## About this task
Filter the data below, keeping only lines that contain "بازگشت".

[Collected data entries]
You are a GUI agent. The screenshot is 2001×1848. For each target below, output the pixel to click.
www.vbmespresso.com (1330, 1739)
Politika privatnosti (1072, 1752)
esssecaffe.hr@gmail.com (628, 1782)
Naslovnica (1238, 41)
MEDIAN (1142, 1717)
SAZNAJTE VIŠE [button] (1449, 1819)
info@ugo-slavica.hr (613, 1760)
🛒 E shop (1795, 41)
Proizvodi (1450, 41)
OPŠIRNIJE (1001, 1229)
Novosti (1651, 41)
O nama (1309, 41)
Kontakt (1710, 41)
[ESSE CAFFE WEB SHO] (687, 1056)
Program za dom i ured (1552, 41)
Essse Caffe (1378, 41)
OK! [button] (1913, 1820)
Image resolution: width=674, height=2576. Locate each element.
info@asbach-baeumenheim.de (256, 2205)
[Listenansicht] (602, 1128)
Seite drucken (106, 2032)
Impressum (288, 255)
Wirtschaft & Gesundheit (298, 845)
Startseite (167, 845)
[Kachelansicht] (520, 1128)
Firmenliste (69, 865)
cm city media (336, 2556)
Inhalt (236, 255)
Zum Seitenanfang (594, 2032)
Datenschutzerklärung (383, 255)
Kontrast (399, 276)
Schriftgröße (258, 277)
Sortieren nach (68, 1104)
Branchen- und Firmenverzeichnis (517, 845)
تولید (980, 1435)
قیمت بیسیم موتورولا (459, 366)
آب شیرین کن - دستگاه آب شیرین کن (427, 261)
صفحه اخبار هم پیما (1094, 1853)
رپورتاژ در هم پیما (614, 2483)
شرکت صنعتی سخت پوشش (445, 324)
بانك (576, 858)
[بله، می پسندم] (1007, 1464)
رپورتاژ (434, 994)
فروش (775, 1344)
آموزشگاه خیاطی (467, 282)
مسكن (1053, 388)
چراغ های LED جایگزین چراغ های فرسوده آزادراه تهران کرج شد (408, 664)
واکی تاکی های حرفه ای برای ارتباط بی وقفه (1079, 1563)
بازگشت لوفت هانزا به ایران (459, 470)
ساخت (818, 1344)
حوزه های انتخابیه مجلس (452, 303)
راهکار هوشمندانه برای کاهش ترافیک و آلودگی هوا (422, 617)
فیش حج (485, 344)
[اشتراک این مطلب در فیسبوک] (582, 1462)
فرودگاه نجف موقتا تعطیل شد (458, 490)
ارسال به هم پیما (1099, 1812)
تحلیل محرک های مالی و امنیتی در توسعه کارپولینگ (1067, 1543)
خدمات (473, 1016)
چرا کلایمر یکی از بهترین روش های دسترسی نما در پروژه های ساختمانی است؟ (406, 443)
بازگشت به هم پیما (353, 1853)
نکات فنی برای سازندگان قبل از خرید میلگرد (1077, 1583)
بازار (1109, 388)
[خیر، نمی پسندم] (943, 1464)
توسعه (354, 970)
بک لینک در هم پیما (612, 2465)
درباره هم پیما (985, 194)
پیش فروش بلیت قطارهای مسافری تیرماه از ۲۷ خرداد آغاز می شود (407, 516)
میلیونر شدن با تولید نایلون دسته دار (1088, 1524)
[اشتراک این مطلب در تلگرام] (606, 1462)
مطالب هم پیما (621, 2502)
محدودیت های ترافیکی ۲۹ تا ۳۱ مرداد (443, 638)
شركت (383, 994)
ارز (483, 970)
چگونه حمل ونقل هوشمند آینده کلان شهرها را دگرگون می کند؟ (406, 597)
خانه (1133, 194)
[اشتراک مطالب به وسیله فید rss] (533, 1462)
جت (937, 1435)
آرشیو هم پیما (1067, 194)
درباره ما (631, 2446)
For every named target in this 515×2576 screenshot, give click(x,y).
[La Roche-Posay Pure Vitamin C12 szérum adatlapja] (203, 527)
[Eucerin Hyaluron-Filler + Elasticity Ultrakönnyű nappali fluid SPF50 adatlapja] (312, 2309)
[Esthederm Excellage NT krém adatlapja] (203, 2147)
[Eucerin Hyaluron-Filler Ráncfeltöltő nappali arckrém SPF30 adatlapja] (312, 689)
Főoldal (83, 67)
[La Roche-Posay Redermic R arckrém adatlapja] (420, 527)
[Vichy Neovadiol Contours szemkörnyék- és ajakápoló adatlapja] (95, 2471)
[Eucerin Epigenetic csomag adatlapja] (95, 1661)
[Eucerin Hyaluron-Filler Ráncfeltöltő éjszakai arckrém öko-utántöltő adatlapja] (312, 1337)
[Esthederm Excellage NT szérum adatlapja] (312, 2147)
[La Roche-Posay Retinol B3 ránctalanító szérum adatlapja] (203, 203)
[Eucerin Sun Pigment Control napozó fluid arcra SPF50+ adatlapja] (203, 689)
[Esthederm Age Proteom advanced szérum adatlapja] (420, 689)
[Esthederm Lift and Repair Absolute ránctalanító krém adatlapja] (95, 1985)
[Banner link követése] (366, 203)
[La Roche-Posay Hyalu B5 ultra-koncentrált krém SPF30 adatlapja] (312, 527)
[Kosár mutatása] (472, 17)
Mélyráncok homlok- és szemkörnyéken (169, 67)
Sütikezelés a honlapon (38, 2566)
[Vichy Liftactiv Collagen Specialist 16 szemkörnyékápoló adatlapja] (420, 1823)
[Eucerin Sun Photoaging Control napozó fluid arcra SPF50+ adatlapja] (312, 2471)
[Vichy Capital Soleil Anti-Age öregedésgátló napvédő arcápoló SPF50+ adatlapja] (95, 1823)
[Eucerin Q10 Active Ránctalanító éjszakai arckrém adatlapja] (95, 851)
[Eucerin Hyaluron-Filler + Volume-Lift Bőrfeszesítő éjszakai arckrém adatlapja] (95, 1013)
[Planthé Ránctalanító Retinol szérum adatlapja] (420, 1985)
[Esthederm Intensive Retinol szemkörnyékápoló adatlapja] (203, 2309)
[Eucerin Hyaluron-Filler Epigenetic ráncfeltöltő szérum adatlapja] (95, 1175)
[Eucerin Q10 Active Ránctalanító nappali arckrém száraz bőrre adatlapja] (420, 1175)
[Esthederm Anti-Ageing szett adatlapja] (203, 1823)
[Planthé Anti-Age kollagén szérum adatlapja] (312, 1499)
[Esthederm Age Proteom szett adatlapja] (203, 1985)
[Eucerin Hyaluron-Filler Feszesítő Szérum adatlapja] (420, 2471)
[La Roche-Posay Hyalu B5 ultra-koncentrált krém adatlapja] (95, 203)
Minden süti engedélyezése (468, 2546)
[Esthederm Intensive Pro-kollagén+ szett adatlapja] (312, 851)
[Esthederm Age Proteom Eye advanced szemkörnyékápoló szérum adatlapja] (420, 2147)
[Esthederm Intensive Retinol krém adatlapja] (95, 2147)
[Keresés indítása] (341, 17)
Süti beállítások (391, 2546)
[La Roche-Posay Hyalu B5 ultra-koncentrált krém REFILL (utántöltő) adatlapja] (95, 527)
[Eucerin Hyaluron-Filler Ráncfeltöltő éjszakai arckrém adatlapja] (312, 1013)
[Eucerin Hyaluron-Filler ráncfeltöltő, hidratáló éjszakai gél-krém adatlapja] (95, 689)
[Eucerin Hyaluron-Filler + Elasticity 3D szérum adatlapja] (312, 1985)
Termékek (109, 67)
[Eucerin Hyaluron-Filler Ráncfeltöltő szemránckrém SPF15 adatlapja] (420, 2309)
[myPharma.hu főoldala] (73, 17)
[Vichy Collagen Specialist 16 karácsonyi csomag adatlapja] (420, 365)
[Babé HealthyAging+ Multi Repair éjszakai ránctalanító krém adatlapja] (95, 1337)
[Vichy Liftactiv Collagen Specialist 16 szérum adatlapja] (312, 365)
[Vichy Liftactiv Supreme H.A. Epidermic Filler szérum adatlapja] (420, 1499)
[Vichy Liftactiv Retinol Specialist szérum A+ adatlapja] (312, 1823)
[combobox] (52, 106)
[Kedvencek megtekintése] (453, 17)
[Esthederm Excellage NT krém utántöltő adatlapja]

## Written reply
بازگشت لوفت هانزا به ایران (459, 470)
بازگشت به هم پیما (353, 1853)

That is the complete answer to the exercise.